Stephanie West Allen, my dear friend, this morning sent an email containing a selection of paragraphs from a book review by George J. Marlin of New York Times columnist David Brook’s new and best-selling book, The Social Animal.
Stephanie lives in Denver and is a writer, lecturer, lawyer and practitioner in Neuroscience and conflict resolution. See her informative websites: http://www.brainsonpurpose.com and http://www.idealawg.net. I have known Stephanie for several decades. She is a gritty negotiator with a keen mind.
Marlin’s book review appeared this morning on the website The Catholic Thing, www.thecatholicthing.org. I had never visited that website. I will do so regularly in the future.
George Marlin has, it appears, an in-depth background on competing theories of the origins and causes of human behavior. He writes fluidly, for example, on the distinction between the French and The British Enlightenment:
“The British Enlightenment held that people have innate social and intuitive senses; emphasized the influence of sentiment and affection; and viewed society “as infinitely complex networks of living relationships.” The French Enlightenment on the other hand, misses the mark for believing that reason, logic, and science alone would solve human woes and that “society and its institutions [are] machines, to be taken apart and reengineered.”

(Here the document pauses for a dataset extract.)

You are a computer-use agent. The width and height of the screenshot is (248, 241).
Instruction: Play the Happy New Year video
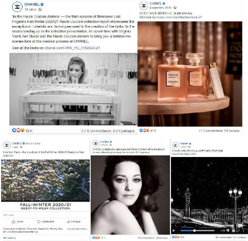tap(173, 231)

Marlin also casually references theories of human behavior: reductionism, behaviorism, the mechanistic view. I must take Marlin at his word for his insights into the Enlightenments and into theories of human behavior for these areas are territories untraveled by me.
The main themes of the book are of interest to me, and, no doubt, the reason why Stephanie took the time to mail the review to me. Brooks’ book is about “human nature and explains why we can, among other things, love, achieve, and develop character.” If I summarized the central theme of my book into one phrase, I’d say my book was about developing moral character and moral will.
Here are a few key paragraphs from Marlin’s review.
“The “study of conscious mind highlights the importance of reason and analysis; study of the unconscious mind highlights the importance of passions and perception.” And our conscious side, Brooks argues, can be cultivated so as to curb the very powerful unconscious mind, which can be impulsive, irrational, and prone to immoral, hurtful, and criminal acts.
“To accomplish this cultivation, children need parents, then friends and role models to teach them the virtues of self-discipline, hard work, valor, self-reliance, and responsibility. They must be instructed how to control social impulses that conflict (i.e., cooperative virtues conflicting with competitive virtues). Brooks agrees with sociologist James Coleman “that parents and community have a greater effect on achievement than school.” Hence, religious and cultural norms that build character are best learned in the home.
“Aquinas and Aristotle take for granted that man, by nature, is a social and rational being. We are substantially different from any other creature and have the ability to achieve, to build, to write, to joke, to love because we possess that God-given spiritual power – the reflecting mind.
We can control passions, however, because the mind permits us to know the natural law. According to Aquinas, “the natural law contains the precepts related to man’s drive to preserve himself, which he shares with all things; those related to his animal drives such as sex and the rearing of children; and those which make him specifically human – his need for society, his desire for knowledge and for God.”
“The standard formulation of natural law is this: do good and avoid evil. From culture to culture and from person to person, variations may occur in what is meant by “good,” but there has been utter consistency in the imperative to seek the good. And because we have a conscience (the functioning of the intellect in making moral judgments), we can choose to avoid evil.
The complete book review is worth reading. Based on Marlin’s review, I speculate that Brooks’ book, The Social Animal, is also worth reading.